→ **TEXT EXCERPT**:
++++++++

Bootstrapping of mean in a subsample

Troels Kristensen

Join Date: Oct 2021

Posts: 23
#1

Bootstrapping of mean in a subsample

07 Oct 2021, 04:12

I'm analyzing a sample of GPs. I want to describe the GP's with extreme values of a variable. This means the subgroups were the variable is above P90 and below P10. I want to bootstrap the entire sample and use the bootstrapped p90 and p10 results as the definitions of the groups above p90 and below p10. Next I want to know the mean and confidence intervals for the mean for these two groups. How can this be done in stata?

I am able to use: bootstrap r(p90), rep(1000): summarize var, detail

However, this only gives the P90 value. I also want to know the bootstrapped mean and CI for the group above p90 :-) I hope this is possible?
Tags: None

Carlo Lazzaro

Join Date: Apr 2014
Posts: 17714

07 Oct 2021, 04:34

Troels:
welcome to this forum.
As far as your first question is concerned (I'm not clear with the reason why you want to -bootstrap- r(p10) and r(p90), but it's surely my fault), you may want to try:

Code:

. use "C:\Program Files\Stata16\ado\base\a\auto.dta"
(1978 Automobile Data)

. quietly sum price, d

. bootstrap r(p10) r(p90), reps(1000) bca ties : sum price, d

warning: Because summarize is not an estimation command or does not set e(sample), bootstrap has no way to determine which
         observations are used in calculating the statistics and so assumes that all observations are used. This means that no
         observations will be excluded from the resampling because of missing values or other reasons.

         If the assumption is not true, press Break, save the data, and drop the observations that are to be excluded. Be sure
         that the dataset in memory contains only the relevant data.
(running summarize on estimation sample)

Jackknife replications (74)
----+--- 1 ---+--- 2 ---+--- 3 ---+--- 4 ---+--- 5
..................................................    50
........................

Bootstrap replications (1000)

++++++++

→ **DATA SHOWN**:
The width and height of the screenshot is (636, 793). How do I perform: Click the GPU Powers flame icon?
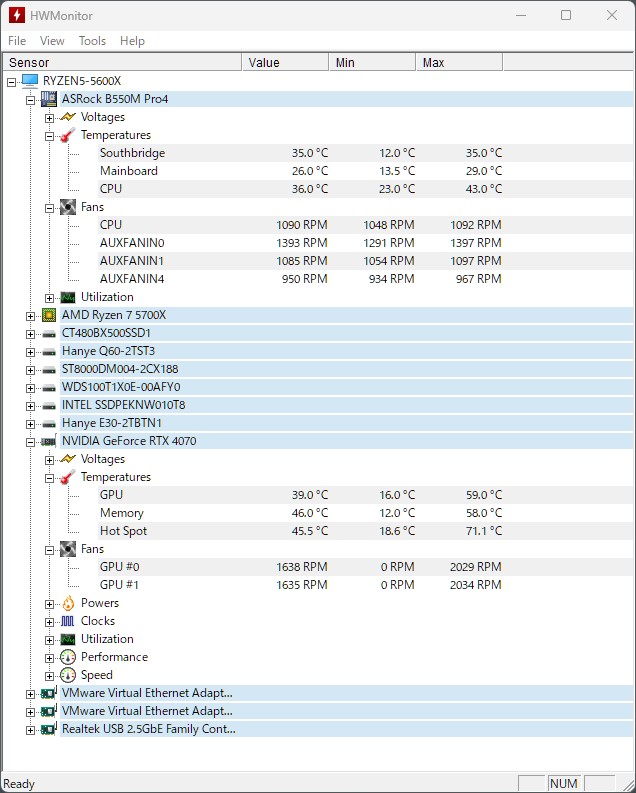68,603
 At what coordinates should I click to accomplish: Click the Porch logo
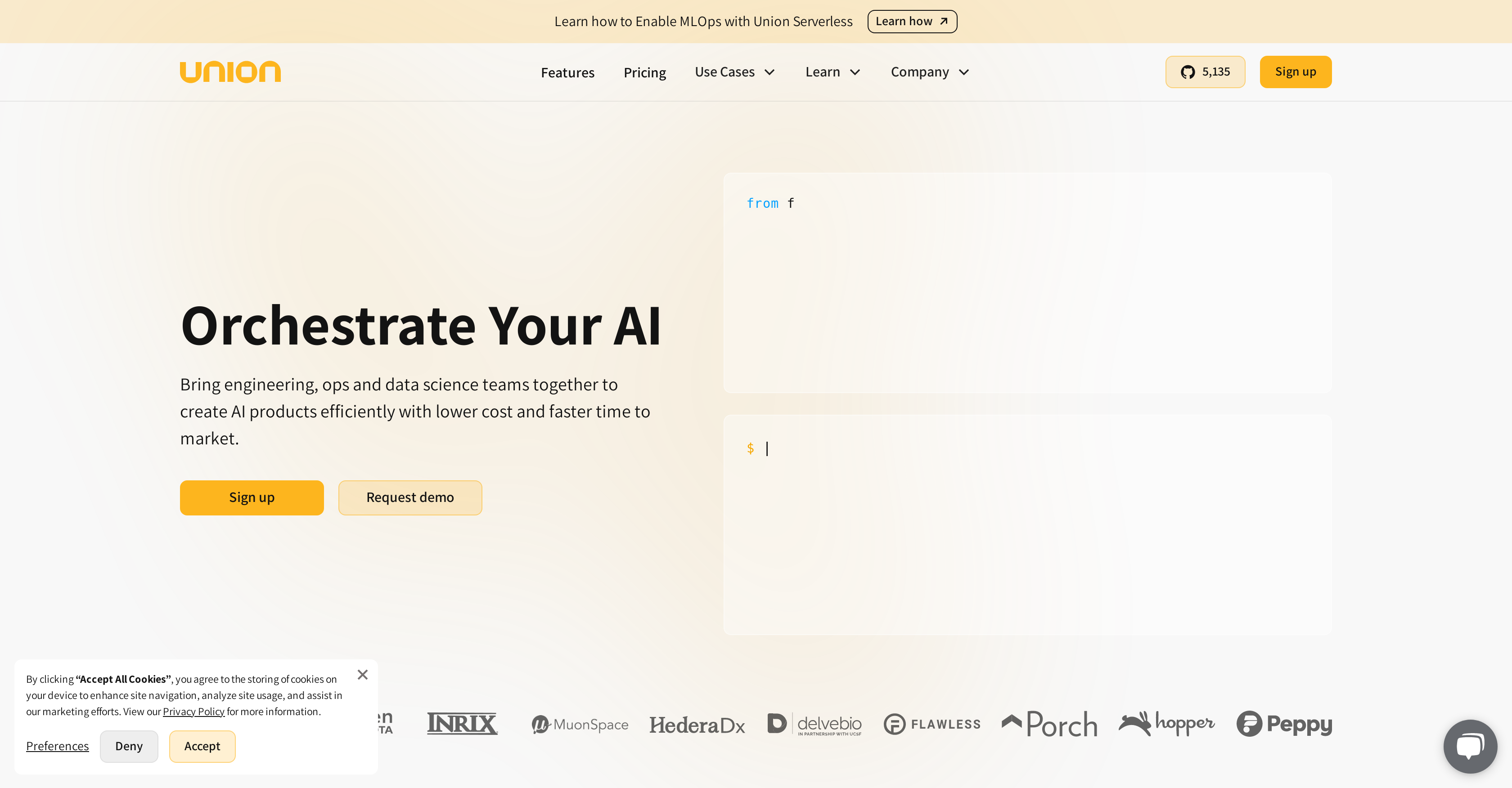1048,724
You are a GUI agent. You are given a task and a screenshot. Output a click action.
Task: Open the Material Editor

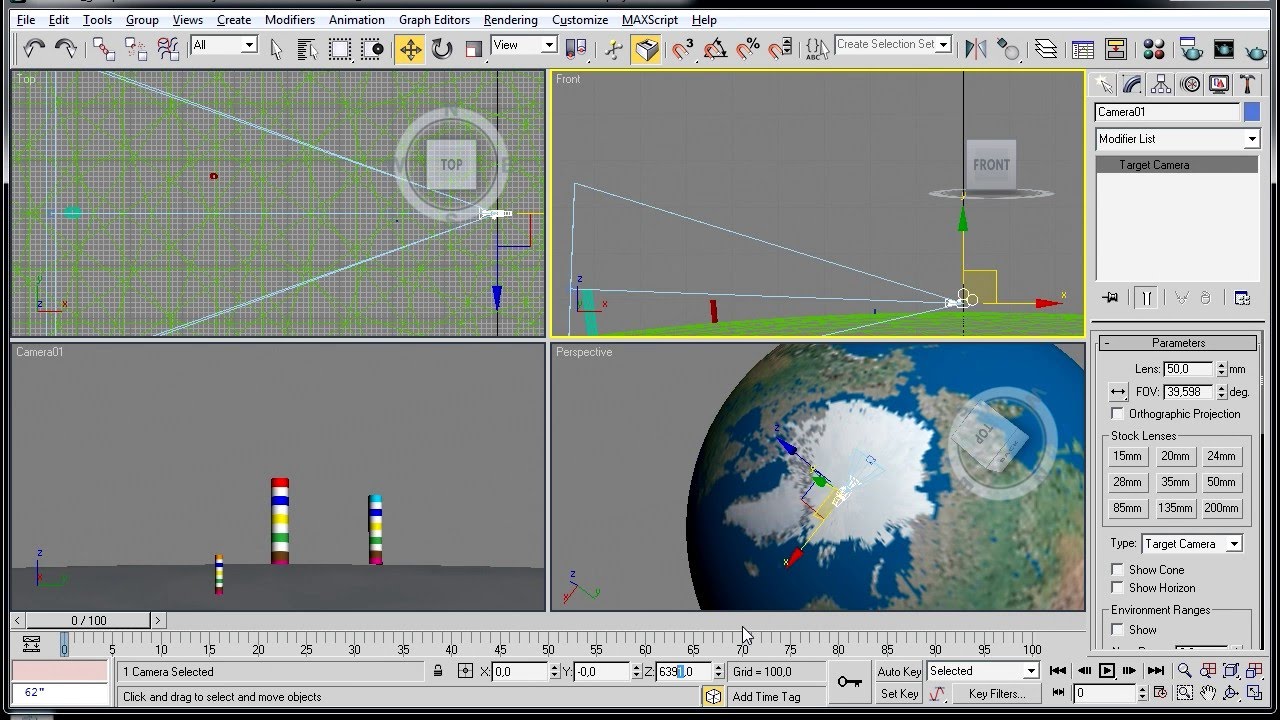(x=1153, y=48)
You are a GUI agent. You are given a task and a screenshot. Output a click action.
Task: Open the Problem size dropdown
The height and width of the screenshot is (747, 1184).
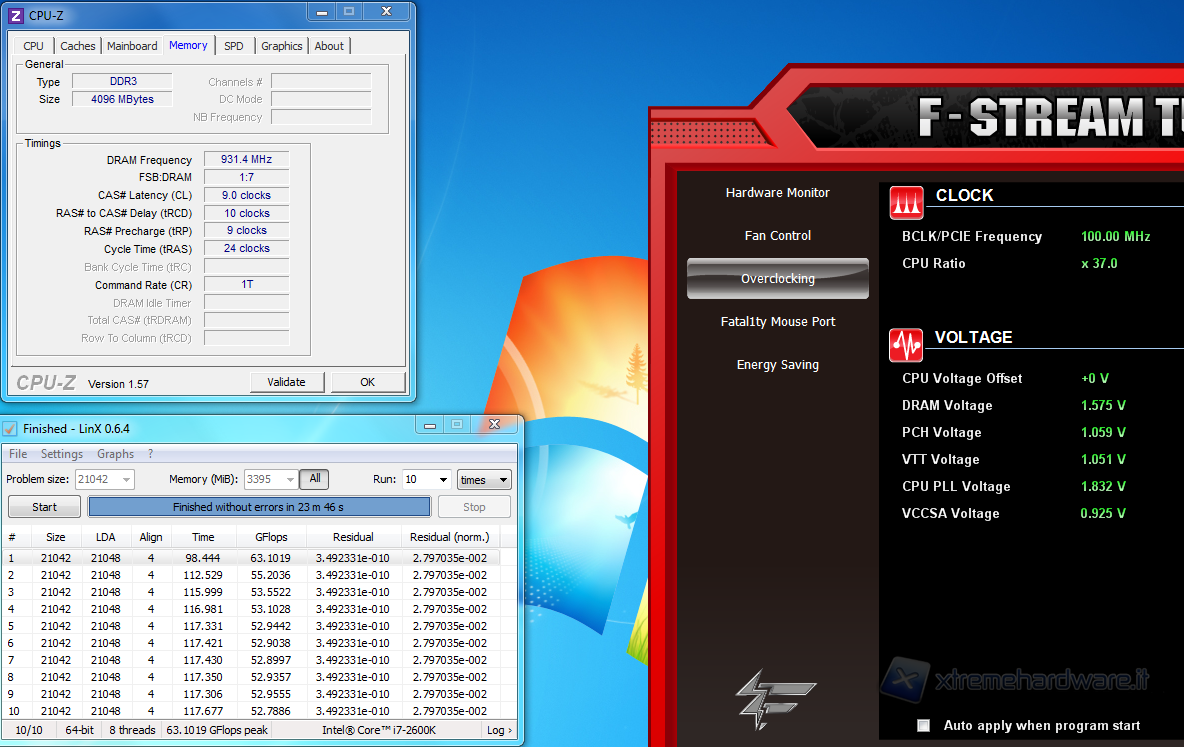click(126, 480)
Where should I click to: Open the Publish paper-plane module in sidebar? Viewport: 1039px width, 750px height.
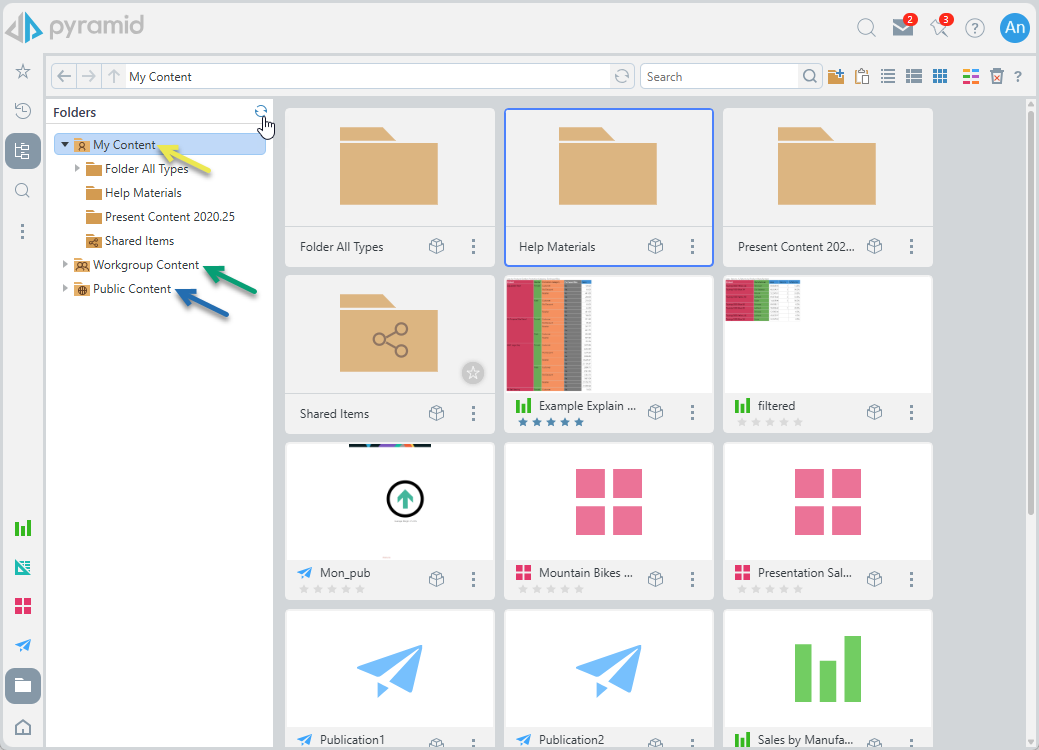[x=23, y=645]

++++++++

→ **REQUIRED TASK 1**:
In the bootstrapping thread, how many bootstrap replications does Carlo Lazzaro's code ask for?
→ **REQUIRED TASK 2**:
Resume the bootstrapping thread from its last line.
The items come from a separate source and are unrelated to the bootstrapping thread.

→ **TASK RESPONSE 1**:
1000

→ **TASK RESPONSE 2**:
----+--- 1 ---+--- 2 ---+--- 3 ---+--- 4 ---+--- 5
..................................................    50
..................................................   100
..................................................   150
..................................................   200
..................................................   250
..................................................   300
..................................................   350
..................................................   400
..................................................   450
..................................................   500
..................................................   550
..................................................   600
..................................................   650
..................................................   700
..................................................   750
..................................................   800
..................................................   850
..................................................   900
..................................................   950
..................................................  1000

Bootstrap results                               Number of obs     =         74
                                                Replications      =      1,000

      command:  summarize price, d
        _bs_1:  r(p10)
        _bs_2:  r(p90)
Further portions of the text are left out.